WHAT IS EXPECTED
Go through the data below and transcribe it exactly. Omit the images.

SUPPLIED MATERIAL
┌──
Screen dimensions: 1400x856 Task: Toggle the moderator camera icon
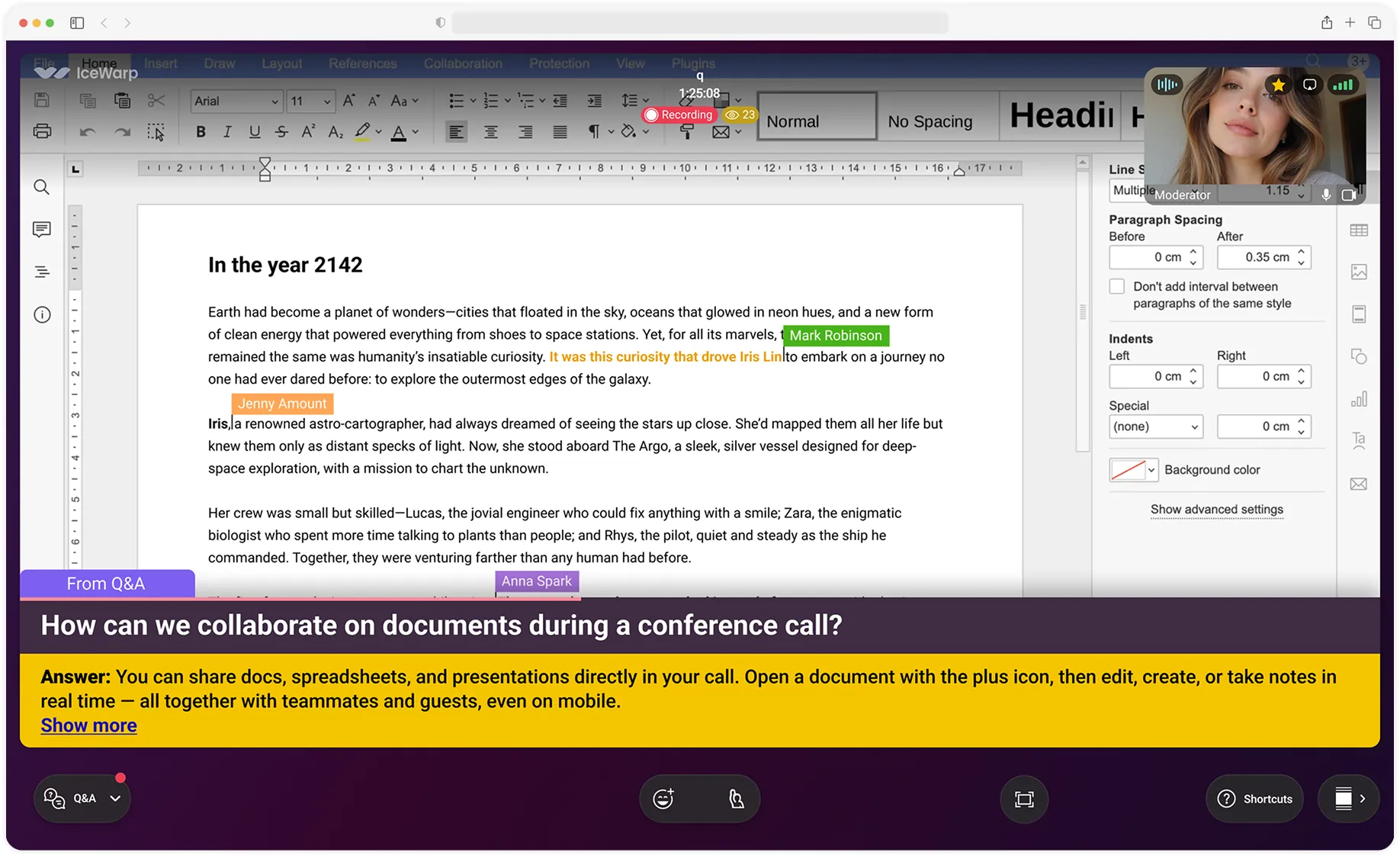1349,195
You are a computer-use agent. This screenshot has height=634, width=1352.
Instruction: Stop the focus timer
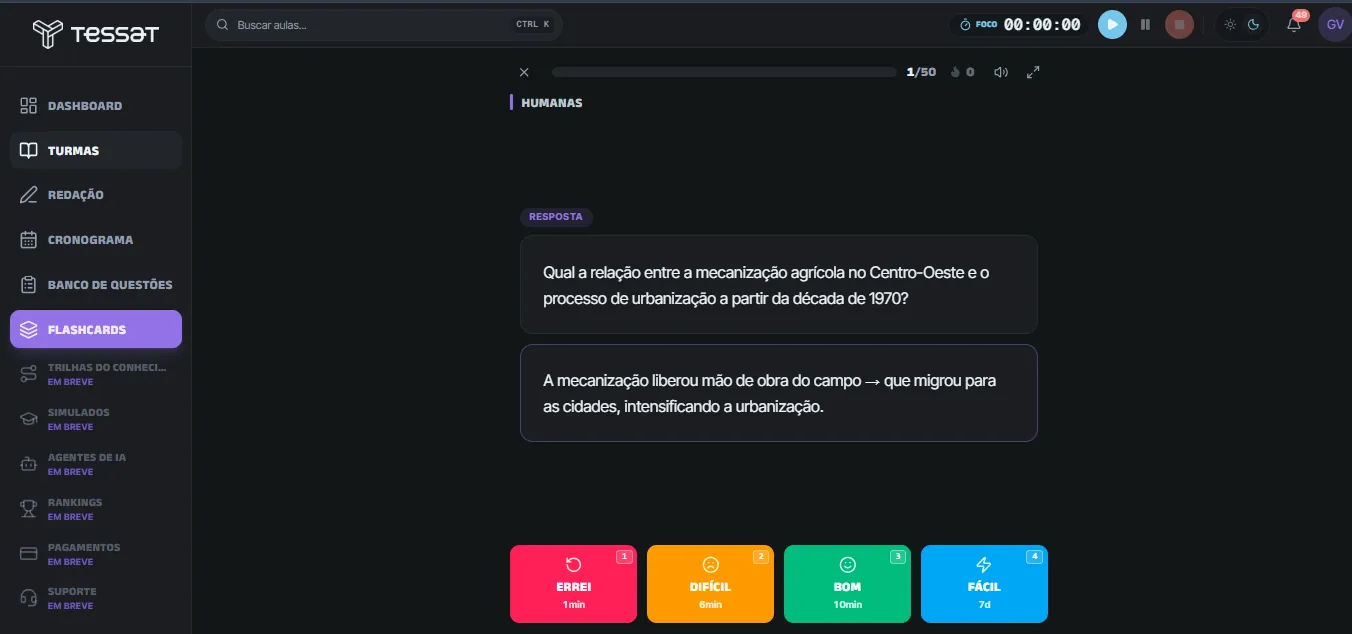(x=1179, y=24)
└──
RESPONSE
Screen dimensions: 1400x856 Task: Toggle the moderator camera icon
1349,195
You are a computer-use agent. This screenshot has height=634, width=1352.
Instruction: Stop the focus timer
(x=1179, y=24)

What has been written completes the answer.